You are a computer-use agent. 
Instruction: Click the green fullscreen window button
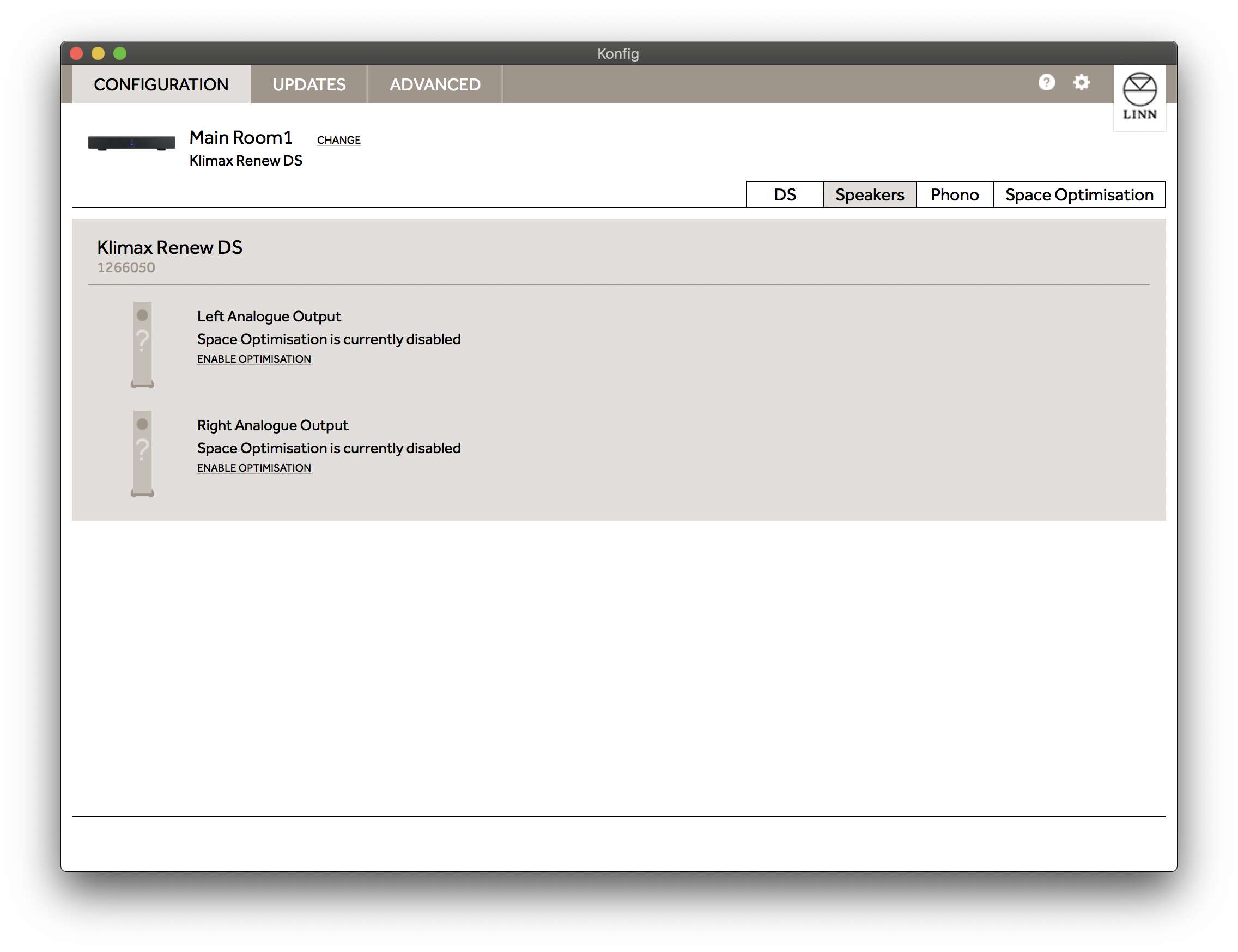(120, 54)
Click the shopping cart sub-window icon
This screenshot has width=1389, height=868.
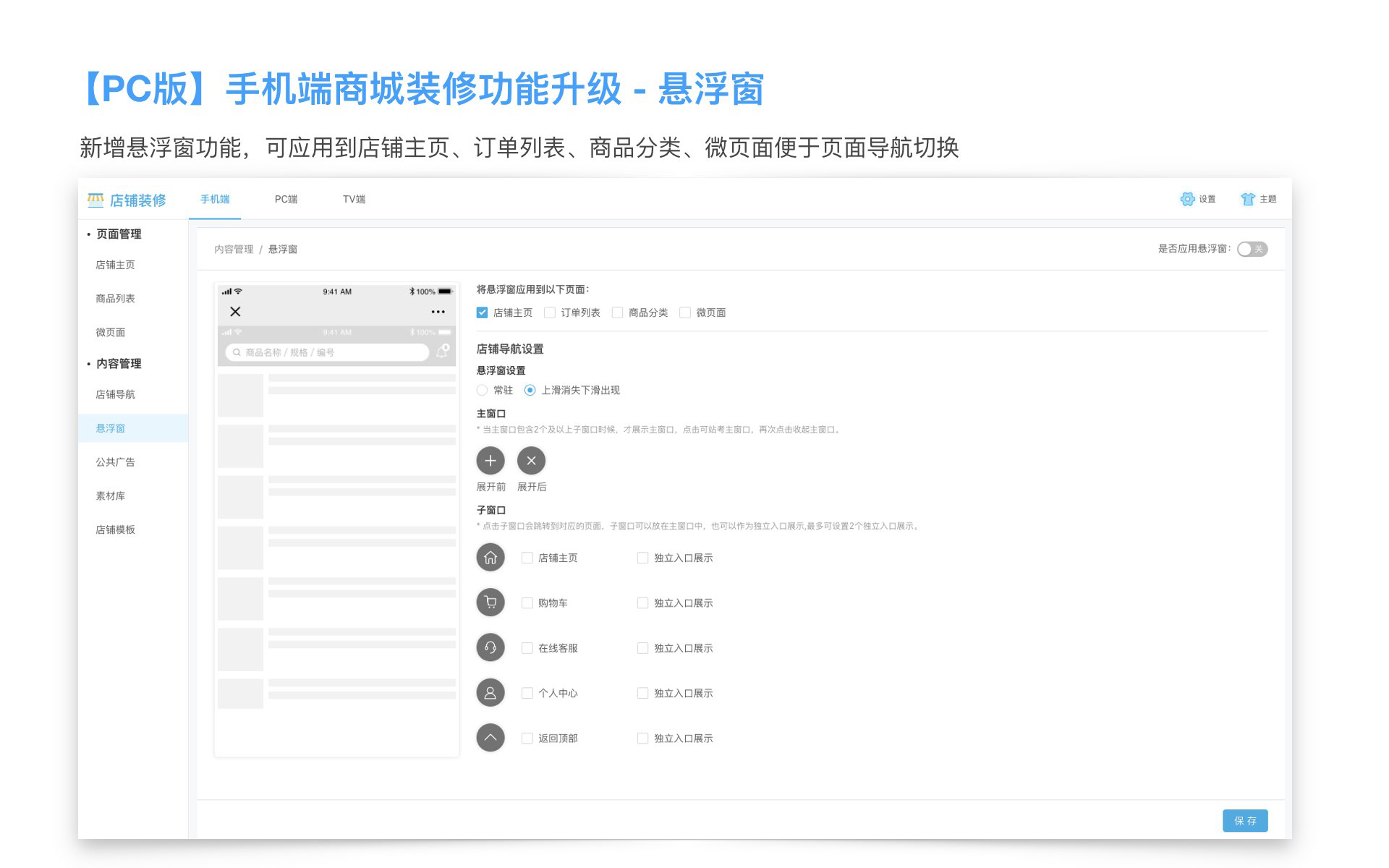(x=490, y=603)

**Activity**:
Quote, please, only the lines running from the one with "Instruction: Click the" down to the final line of the data above, keeping both ends and skipping the pictures.

**Result of the task**:
Instruction: Click the green fullscreen window button
(120, 54)
Click the shopping cart sub-window icon
This screenshot has width=1389, height=868.
(x=490, y=603)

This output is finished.